Seven adam, şiir yazar ama şair olamaz! Bütün mesele şair olmakta değil, şiir yazabilmekte. Şairi şair yapan aşkıdır, şiir yazması değil. Şiir yazabilmek için önce âşık olmalı ve daha sonra şiir yazmalıdır sevdiğine. Şair olabilmesi içinse; aşkının imkânsız olması gerekir.
Vaktin geç olması umurumda bile değil, senin hayalin uykularımı kaçırıyordu. Uykuya dalıp gitmek sorun değildi belki de, ama sensiz rüyalarımın olmasını istemiyordum. Rüyalarımda olmanı istiyordum. Hülyalarda dolaşmak istiyordum. Uyku gözlerimde gezinirken senli rüyalara dalıyorum yine. El ele tutuşmak bir yana senle yürümeyi özlemişim. Gözlerinin içinde kaybolmayı özlemişim. Kokunu, sesini, anlayacağın seni çok özlemişim. Yan yana yürürken, ellerim ellerine çarpınca gökyüzünde şimşekler çakıyordu. Bulutlar bile şimşeklere engel olamıyordu ve yıldırımlar oluşturuyordu yeryüzünde. Bulutlar daha fazla dayanamayıp ağlamaya başladılar ve üzerlerimize yağmur damlalarını gönderiyorlardı. Ardından gelen toprak kokusu ile senin kokun birleşince, tüm dünyaya yeni bir parfüm hediye ediyorlardı; aşk kokusu! Toprak ve senin kokunun harmanlanmasıyla birleşen eşsiz bir koku…

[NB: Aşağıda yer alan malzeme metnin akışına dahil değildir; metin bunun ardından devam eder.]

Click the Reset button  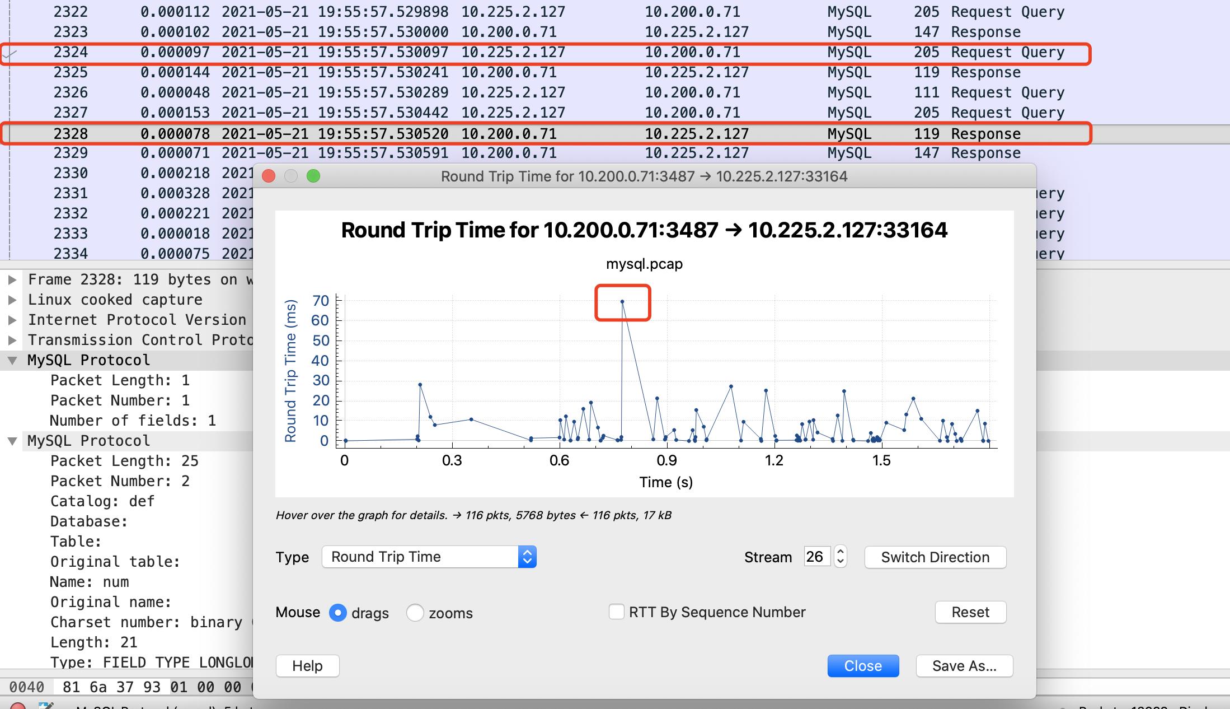click(x=971, y=612)
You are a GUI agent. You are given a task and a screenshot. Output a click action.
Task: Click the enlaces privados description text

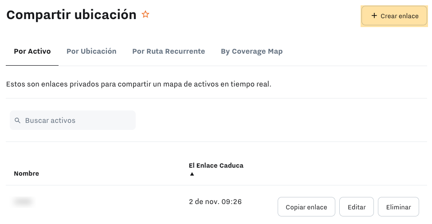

Senli hülyalarda dolaşıyorum yine, ilk bakışmamız geliyor aklıma ve kalbime sen düşüyorsun. Dört odacıktan her birini tek tek dolaşıyorsun ve en sonunda vücudumda yaşıyorsun sen. Akciğerlerime gelince senin kokunu çekiyorum içime ve sen damarlarımda taşınan hava kütlelerine dönüşüyorsun. Yani sen; vücudum oluyorsun.
Sinemadaki filmin yerine seni izliyordum. Sen filmi izliyordun ve bende seni. Senaristi sen, yönetmeni ise yine sendin. Her şey doğal akışında seyrediyordu ve sen film olup hayatıma giriyordun. Hayatımdan bir kesit alıp, sinemada izlettiriyordun bana. Ben seni izliyordum, filmi değil.
Cafede oturup seni izlemeyi çok seviyordum. Sen; kahve, ben ise çay içiyordum. Gözlerinde kaybolup sigarada kendimi buluyordum. Sigara dumanında seni çiziyordum. Sende imzanı atıyordun tualin altına. Sen resim oluyordun, ben ise ressam.
Hülyalar bitiyordu ve korku ile uyanıyordum yataktan. Nefes nefese kalmış vücudum, sensizlikten ölüyordu ve sen yoktun. Can çekişmeme izin veriyordun ve her defasında kalbim duruyordu. Senin hayalin, hayatta tutuyordu beni. Bir adrenalin gibi, her kalbimin durmasında hayalin hayatta tutuyordu beni. Ve sen yoksun, bir tek hayalin var.